Pour une raison qui m’échappe, une forme de malaise s’installe dans la pièce. L’Ancienne semble accablée. Il lui en coûte probablement de m’avoir fait cette révélation.

- Des passeurs de quoi au juste ? Qu’essayez-vous de me dire, Ancienne ?

- Certains doivent parfois nous quitter pour que d’autres puissent nous rejoindre. Une vie, pour un corps donné.

Cela doit certainement avoir un lien avec la mort de mon père. Se peut-il que mon subconscient veuille m’apprendre que la disparition d’un proche fait partie du processus que l’on appelle communément « la vie » ?

Comprenant à sa mine déconfite que cette révélation doit probablement lui en coûter, je la remercie et la serre affectueusement dans mes bras. Elle répond à mon étreinte, puis me recommande de partir avant que le ciel ne s’assombrisse à nouveau.

Elle a raison. J’inspire profondément, les yeux clos, et me répète en boucle le nombre « trois », en vain. J’ai beau essayer d’appliquer le concept de la dominante, rien ne se passe. L’Ancienne doit probablement avoir remarqué que je grimace.

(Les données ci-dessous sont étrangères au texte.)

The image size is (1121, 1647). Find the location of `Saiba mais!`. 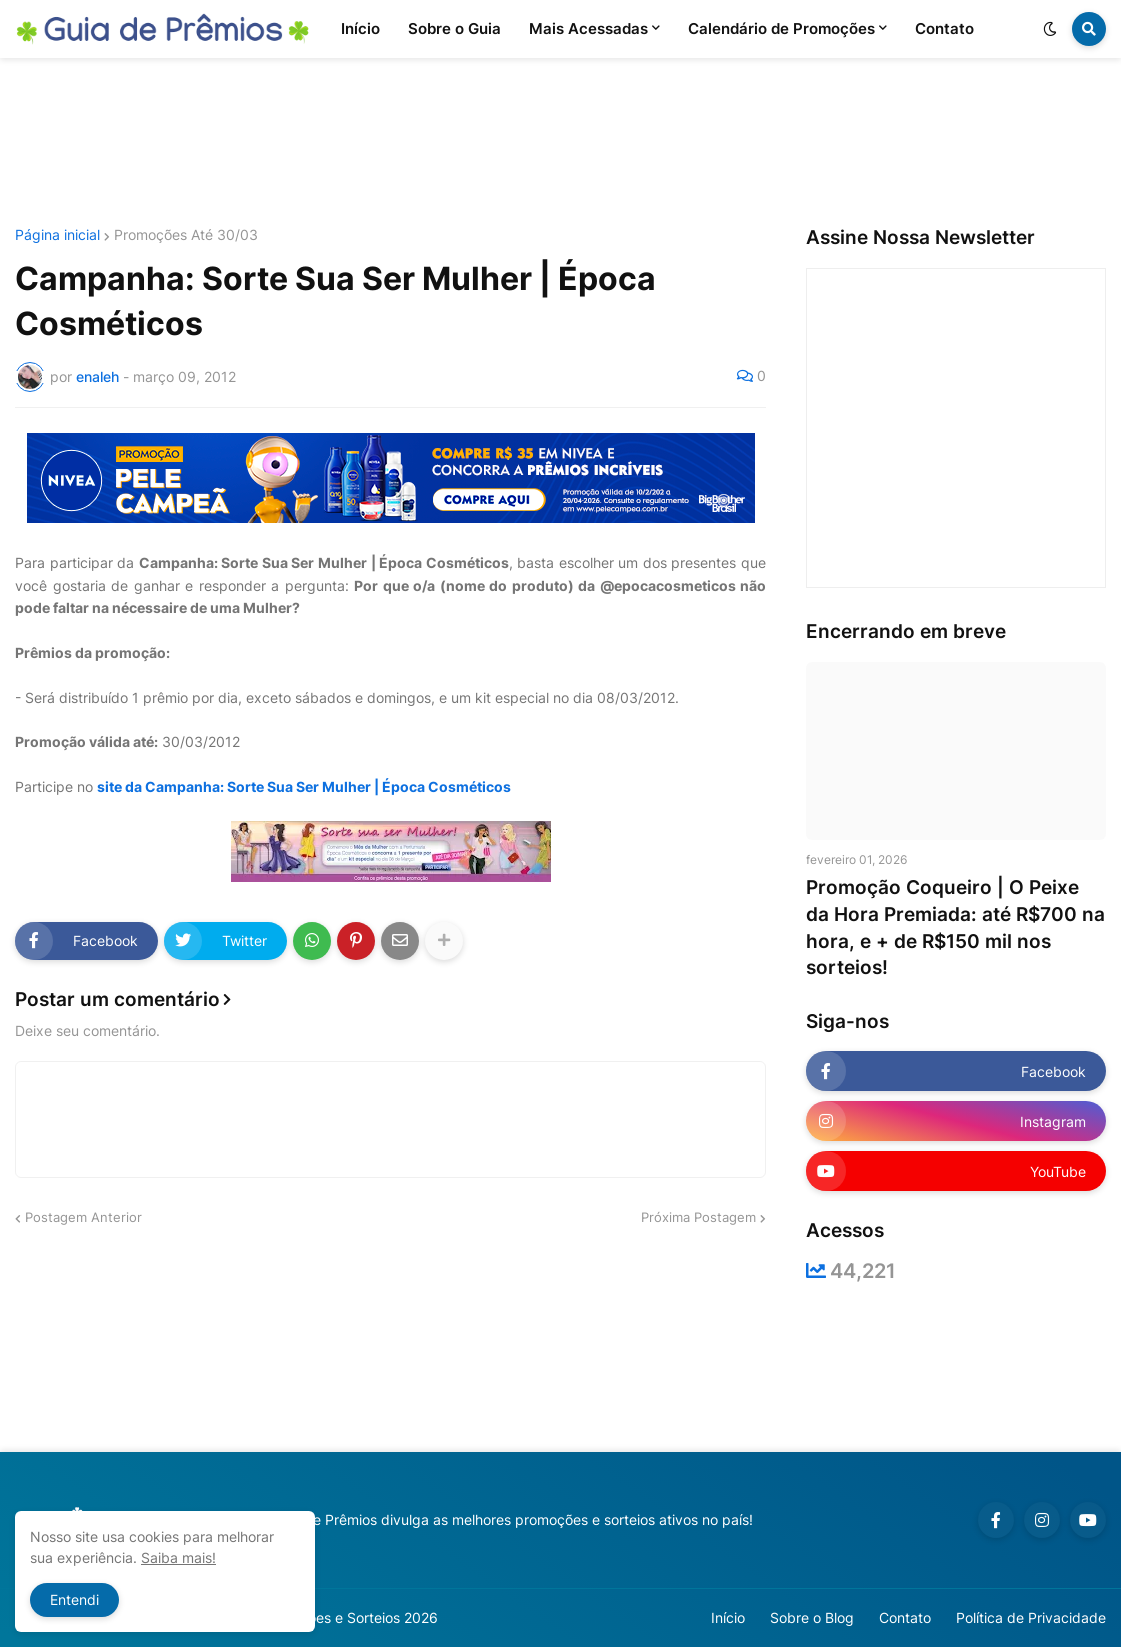

Saiba mais! is located at coordinates (178, 1557).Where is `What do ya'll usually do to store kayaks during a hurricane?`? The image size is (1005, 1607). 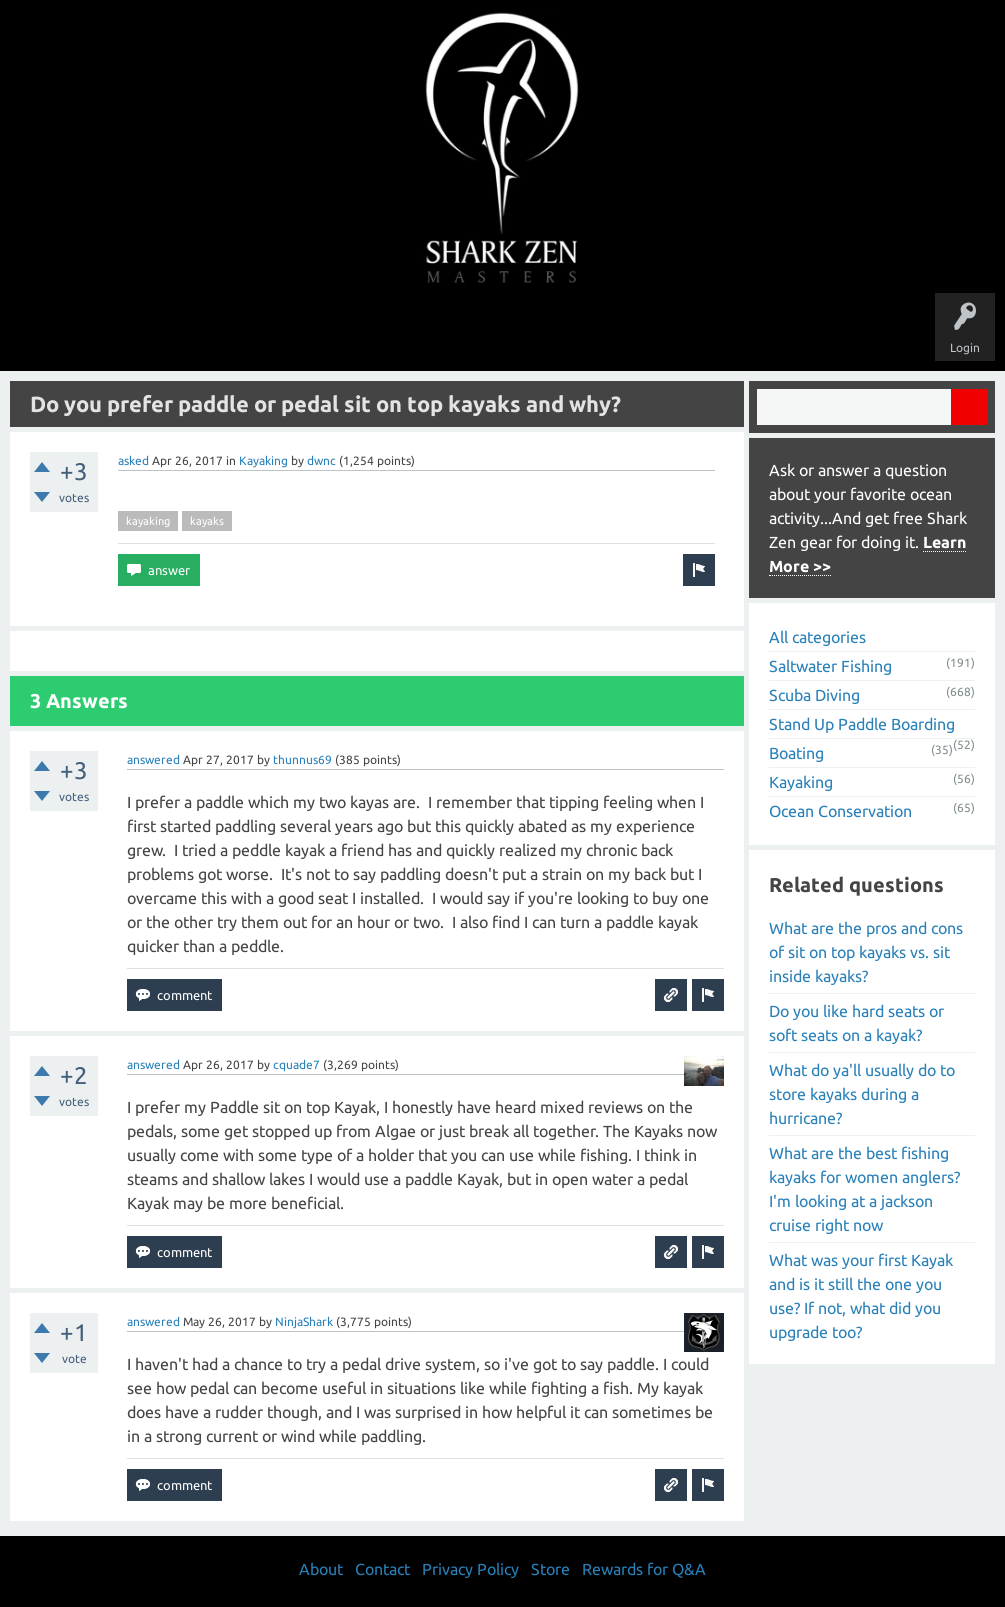
What do ya'll usually do to store kayaks during a hurricane? is located at coordinates (862, 1094).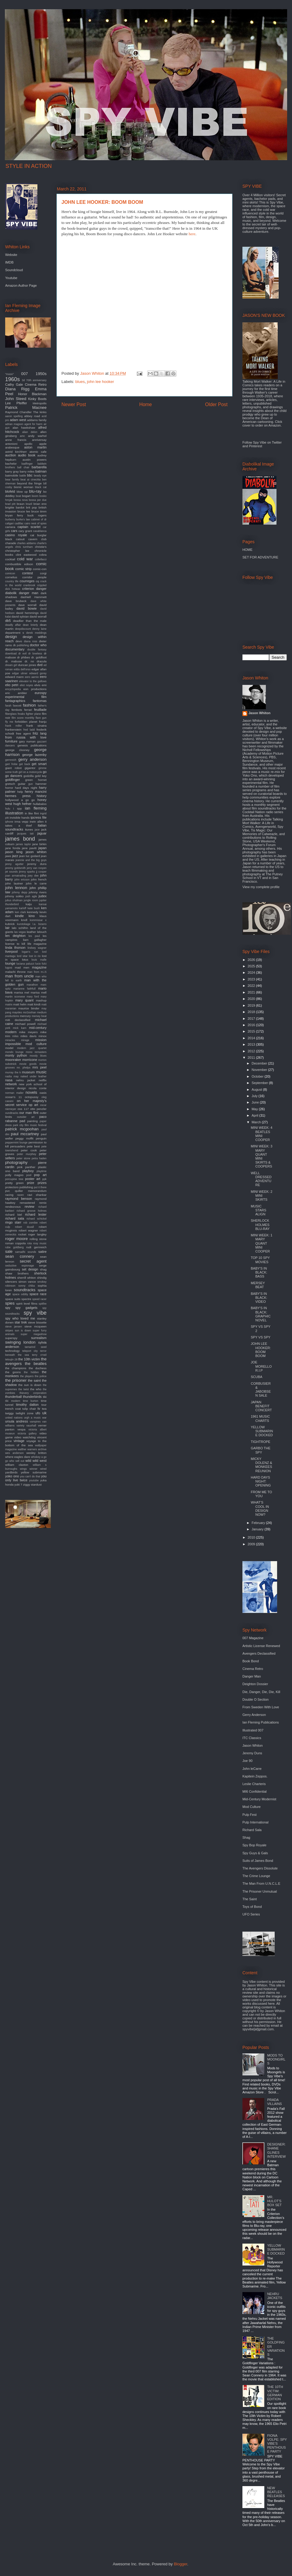 The height and width of the screenshot is (2576, 292). I want to click on Artistic License Renewed, so click(261, 1646).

- Focalise ton esprit sur ta dominante. Ouvre les yeux et utilise un point d’ancrage, si cela peut t’aider, me recommande-t-elle.

J’acquiesce, reconnaissante. Cherchant du regard un point sur lequel me concentrer, ma main se porte instinctivement sur le médaillon. Je le serre de toutes mes forces au creux de mon poing. Concentrée, je me représente mentalement ma dominante plusieurs fois d’affilée jusqu’à ce que les contours du corps de l’Ancienne se voilent et que je réussisse enfin à m’échapper de cet endroit.